29 June 2008

 




 

SEQUEL IN A TOILET
I know it's serious

This is the keynote speech I gave on the opening day of the inaugural  Game On exhibition at the Barbican arts centre in London in May 2002 (the exhibition has since toured the world, and as far as I know is still doing so). Three of us spoke in the gallery's lecture theatre - developer and hugely lovely industry uncle Charles Cecil, myself, and then a woman whose name and identity I've since embarrassingly forgotten. I think she was some sort of psychologist. My piece addressed the wider cultural and artistic merit of gaming in 2002, a theme I've subsequently returned to here on WoS. It went down pretty well on the day, generating most of the questions in the Q&A session that followed, and looking back I'm fairly pleased with the accuracy/foresight of the speech a hardware generation later, especially with regard to the PC and handheld markets. The Barbican, I established in my short introductory preamble, has really small toilets.

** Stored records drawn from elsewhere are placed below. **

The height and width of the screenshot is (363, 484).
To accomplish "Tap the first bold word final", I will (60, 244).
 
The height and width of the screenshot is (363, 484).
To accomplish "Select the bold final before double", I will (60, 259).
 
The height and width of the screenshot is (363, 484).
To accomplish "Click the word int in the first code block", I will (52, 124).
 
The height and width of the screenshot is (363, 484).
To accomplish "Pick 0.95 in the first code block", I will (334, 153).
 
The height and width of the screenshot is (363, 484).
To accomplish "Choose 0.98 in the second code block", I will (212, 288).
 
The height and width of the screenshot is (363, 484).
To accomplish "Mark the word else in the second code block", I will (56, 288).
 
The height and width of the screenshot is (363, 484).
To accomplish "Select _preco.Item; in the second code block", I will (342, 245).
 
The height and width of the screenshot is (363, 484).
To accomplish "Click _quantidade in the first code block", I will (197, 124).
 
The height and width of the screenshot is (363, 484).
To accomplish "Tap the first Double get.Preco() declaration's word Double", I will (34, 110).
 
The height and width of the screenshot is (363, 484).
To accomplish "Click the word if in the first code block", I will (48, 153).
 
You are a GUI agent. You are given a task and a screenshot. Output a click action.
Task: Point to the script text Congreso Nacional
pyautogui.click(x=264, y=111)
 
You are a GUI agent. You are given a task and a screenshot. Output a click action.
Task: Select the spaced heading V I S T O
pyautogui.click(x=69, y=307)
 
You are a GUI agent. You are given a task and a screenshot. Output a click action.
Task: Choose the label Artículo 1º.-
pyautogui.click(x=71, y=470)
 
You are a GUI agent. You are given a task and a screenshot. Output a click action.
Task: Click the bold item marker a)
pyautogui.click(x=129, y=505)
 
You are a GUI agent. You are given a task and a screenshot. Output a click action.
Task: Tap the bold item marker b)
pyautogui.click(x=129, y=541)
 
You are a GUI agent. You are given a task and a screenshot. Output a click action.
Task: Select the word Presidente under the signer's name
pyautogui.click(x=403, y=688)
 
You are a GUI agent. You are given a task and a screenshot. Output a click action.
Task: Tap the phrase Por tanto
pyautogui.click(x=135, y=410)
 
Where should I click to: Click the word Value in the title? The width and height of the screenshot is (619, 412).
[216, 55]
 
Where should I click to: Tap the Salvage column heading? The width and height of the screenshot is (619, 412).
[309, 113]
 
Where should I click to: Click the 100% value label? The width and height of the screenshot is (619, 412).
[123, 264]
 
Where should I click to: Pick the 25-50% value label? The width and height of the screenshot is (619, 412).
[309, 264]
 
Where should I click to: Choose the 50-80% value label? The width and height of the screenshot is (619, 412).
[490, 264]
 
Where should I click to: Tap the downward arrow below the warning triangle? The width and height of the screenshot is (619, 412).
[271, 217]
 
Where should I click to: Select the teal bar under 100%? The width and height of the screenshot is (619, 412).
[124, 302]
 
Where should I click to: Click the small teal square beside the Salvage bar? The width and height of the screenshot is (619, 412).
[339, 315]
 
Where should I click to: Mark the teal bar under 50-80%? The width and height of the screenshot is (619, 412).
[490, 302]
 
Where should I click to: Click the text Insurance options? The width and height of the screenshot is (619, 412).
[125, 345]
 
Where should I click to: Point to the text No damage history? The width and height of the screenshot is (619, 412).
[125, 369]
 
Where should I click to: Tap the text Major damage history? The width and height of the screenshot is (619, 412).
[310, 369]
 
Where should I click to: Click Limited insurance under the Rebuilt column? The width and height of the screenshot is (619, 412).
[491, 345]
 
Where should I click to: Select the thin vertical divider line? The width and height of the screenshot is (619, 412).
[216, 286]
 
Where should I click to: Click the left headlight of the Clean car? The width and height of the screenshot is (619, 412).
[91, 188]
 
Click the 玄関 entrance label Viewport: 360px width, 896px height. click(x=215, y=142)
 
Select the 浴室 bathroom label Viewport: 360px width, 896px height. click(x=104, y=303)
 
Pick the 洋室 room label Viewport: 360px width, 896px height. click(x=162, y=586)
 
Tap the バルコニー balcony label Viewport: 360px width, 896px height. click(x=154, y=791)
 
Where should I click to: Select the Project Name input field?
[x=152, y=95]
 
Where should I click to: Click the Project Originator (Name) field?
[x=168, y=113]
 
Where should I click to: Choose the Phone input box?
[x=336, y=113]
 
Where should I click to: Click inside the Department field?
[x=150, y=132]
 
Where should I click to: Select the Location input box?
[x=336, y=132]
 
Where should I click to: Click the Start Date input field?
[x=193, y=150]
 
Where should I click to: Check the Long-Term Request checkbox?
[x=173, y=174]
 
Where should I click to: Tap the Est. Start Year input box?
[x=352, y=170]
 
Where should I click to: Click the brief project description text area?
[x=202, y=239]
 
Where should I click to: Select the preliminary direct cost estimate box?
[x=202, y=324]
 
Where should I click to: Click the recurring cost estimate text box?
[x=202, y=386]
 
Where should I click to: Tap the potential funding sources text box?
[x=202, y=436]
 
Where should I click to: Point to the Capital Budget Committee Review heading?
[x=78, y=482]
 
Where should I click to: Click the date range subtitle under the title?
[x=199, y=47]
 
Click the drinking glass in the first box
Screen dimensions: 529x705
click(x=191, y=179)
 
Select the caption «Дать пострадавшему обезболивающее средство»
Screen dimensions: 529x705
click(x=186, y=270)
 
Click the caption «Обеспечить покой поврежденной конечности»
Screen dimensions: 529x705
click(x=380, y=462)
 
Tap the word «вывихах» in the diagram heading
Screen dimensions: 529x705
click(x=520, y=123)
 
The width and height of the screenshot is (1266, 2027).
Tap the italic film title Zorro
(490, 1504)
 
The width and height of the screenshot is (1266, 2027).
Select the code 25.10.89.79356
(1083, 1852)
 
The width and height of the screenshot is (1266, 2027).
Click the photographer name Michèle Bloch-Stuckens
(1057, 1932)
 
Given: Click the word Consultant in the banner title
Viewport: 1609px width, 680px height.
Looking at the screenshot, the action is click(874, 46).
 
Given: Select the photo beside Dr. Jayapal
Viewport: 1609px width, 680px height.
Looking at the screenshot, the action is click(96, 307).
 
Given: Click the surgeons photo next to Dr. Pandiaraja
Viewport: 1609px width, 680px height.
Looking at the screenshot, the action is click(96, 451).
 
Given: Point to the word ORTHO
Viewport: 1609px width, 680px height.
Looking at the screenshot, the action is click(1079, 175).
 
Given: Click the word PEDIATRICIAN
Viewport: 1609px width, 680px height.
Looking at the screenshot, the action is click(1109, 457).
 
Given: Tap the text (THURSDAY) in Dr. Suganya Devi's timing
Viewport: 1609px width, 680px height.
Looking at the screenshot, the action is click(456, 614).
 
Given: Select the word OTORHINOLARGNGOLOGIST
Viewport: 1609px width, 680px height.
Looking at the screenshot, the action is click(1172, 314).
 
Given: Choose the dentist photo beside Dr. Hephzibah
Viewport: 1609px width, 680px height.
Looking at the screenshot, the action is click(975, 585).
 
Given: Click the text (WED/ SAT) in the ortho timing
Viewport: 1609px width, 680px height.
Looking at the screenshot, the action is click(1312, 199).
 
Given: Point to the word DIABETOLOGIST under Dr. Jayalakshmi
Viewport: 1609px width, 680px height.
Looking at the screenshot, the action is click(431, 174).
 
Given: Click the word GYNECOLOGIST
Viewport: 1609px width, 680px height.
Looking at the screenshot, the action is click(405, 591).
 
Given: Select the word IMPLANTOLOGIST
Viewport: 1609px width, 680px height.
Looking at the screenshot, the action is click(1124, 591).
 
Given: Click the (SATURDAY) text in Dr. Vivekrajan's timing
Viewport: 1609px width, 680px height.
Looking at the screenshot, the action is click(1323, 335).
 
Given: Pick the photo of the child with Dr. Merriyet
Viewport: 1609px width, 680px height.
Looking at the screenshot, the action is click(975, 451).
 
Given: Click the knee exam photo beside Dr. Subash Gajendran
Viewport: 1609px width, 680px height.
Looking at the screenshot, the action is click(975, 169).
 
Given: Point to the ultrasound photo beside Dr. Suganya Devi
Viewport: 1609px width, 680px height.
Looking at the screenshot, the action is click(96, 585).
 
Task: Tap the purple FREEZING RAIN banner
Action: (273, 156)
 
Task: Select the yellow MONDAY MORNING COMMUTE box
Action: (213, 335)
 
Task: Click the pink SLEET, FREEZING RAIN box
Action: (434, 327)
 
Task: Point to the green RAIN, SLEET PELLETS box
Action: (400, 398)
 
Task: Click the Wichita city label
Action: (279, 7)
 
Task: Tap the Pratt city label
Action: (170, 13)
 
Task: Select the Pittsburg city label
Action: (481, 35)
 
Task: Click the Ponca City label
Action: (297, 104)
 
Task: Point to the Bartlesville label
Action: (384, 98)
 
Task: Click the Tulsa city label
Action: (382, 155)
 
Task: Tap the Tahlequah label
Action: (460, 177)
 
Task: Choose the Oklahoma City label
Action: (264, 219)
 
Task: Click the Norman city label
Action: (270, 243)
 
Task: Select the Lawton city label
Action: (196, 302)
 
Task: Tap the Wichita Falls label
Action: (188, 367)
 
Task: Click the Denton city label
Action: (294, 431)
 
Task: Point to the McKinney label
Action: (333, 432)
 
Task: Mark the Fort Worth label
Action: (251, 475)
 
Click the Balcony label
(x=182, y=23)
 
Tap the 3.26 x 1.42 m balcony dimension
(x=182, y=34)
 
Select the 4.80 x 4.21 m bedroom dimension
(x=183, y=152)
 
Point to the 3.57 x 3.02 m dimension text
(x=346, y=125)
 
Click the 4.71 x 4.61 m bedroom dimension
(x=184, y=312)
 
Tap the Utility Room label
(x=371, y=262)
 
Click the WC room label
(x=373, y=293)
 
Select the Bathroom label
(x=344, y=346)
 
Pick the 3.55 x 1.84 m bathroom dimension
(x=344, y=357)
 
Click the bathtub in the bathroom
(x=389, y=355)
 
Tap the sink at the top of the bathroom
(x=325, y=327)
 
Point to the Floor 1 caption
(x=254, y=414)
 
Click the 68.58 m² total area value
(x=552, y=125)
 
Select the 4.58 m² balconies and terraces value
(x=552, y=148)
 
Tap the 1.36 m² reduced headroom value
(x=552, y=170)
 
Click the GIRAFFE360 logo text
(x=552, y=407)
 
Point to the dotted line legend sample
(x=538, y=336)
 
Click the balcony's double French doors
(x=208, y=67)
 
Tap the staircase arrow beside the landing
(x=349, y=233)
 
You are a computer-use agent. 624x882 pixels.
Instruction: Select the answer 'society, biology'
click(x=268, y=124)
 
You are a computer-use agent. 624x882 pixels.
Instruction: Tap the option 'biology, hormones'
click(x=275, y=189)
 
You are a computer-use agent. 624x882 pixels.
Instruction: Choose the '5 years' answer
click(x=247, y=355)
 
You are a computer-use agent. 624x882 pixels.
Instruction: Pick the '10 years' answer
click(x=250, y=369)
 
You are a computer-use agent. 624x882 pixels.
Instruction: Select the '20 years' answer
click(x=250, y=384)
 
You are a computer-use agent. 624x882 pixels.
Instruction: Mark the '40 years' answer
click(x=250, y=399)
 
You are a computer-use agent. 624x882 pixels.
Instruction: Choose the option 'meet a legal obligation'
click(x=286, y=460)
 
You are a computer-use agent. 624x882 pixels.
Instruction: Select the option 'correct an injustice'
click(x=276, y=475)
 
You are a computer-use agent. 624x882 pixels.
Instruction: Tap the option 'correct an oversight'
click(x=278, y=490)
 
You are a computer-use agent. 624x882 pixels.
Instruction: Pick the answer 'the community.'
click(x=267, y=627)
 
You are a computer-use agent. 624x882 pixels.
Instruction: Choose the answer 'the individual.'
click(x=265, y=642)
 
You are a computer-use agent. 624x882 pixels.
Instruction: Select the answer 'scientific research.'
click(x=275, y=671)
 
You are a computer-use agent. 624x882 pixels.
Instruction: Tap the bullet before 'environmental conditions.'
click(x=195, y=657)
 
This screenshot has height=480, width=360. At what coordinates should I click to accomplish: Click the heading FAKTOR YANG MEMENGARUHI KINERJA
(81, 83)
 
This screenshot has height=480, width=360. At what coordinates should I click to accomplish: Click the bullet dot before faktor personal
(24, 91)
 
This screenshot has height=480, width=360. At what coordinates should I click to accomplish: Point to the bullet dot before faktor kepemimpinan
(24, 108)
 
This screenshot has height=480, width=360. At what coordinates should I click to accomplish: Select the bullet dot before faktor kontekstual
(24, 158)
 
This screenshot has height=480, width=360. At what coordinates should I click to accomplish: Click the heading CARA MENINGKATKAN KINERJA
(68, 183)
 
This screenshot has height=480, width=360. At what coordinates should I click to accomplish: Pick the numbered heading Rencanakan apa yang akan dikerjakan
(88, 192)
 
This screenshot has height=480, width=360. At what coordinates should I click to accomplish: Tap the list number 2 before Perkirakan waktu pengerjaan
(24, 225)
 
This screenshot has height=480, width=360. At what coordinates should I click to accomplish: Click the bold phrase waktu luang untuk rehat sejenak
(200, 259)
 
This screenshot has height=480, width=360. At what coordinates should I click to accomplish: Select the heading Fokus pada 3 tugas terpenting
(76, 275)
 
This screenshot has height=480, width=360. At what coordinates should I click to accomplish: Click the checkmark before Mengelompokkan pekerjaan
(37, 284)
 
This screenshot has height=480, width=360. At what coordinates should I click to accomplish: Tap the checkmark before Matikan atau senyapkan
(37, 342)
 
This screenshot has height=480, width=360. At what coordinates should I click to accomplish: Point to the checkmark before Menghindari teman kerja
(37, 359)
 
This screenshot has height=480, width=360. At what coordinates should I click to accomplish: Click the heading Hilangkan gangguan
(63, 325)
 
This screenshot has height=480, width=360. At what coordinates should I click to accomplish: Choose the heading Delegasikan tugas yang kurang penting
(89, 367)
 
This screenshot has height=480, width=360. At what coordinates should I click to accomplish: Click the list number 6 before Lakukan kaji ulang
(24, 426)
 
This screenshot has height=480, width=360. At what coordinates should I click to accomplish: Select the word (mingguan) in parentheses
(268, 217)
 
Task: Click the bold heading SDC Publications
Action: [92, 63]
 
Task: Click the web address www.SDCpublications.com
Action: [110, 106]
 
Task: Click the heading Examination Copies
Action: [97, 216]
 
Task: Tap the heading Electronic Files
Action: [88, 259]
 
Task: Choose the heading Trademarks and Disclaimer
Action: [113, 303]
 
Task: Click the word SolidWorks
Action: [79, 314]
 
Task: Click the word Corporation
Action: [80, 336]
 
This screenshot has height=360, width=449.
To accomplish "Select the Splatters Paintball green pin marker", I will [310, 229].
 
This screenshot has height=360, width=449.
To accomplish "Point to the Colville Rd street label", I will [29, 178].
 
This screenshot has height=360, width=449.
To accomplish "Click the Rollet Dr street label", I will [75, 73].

If you were to hold this exhibition again 20 years from now, looking back over the period from now until then, chances are that it wouldn't occupy the 2000 square feet of floorspace it's using today. The chances are that you could do it perfectly adequately in one of the cubicles in the toilets. Because if the games industry continues along its current path, you’d only need to show the visitors about six games. There’d be a fighting game, a racing game, a Tomb Raider-style 3D adventuring game, a football game, a resource-management strategy game and a role-playing game. Around you there are hundreds of different videogames, but more than that, most of them represent different ideas. And at the moment, ideas are what the videogames industry is right out of.